In January 2018, the administrations of the Van Buren and Harmony districts began to consider merging. In February 2018 83% of the voters in the Van Buren and Harmony districts voted to merge, with 94% (of 637 voters) in favor in the pre-merger Van Buren district and 72% (of 619 voters) in favor in the pre-merger Harmony district.

The requirement for a merge was for both districts to each have over 50% of voters in favor.

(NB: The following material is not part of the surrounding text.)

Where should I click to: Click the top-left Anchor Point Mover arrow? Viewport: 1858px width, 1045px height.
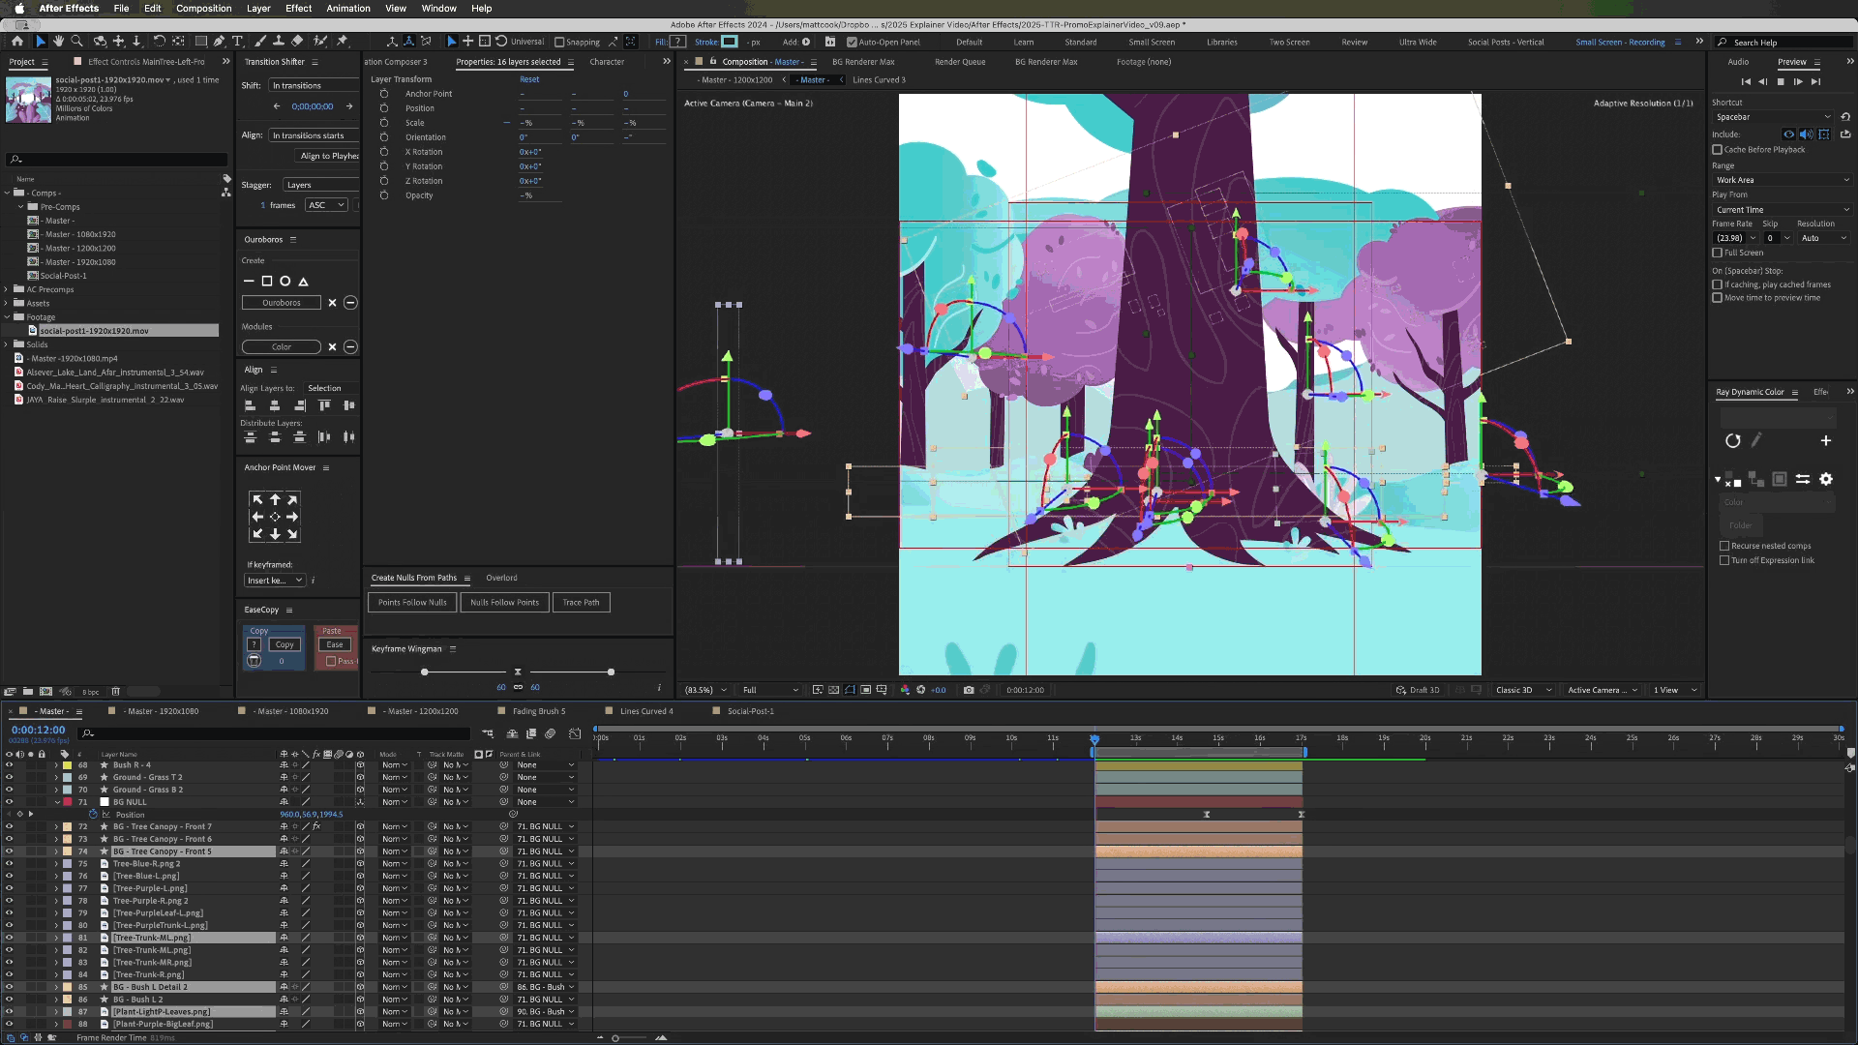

There was a single superintendent and school board for both areas beginning on July 1, 2019.

==Schools==
The schools are:
- Van Buren County Community Middle/High School - Keosauqua
- Douds Elementary Attendance Center - unincorporated Van Buren County, adjacent to the Leando CDP
- Harmony Elementary Attendance Center - Unincorporated Van Buren County, near Farmington

== Athletics ==
The Warriors compete in the Southeast Iowa Superconference (South Division), in the following sports:

- Boys' & Girls' Cross country
- Girls' Volleyball
- Boys' & Girls' Wrestling
- Boys' & Girls' Basketball
- Boys' & Girls' Track and field
- Boys' & Girls' Golf
- Boys' Baseball
- Girls' Softball

The Warriors send their athletes to Fort Madison to compete in the Southeast Conference in the following sports:

- Boys' & Girls' Soccer

For American Football, the Warriors compete in Iowa Class A District 5 (As of 2025).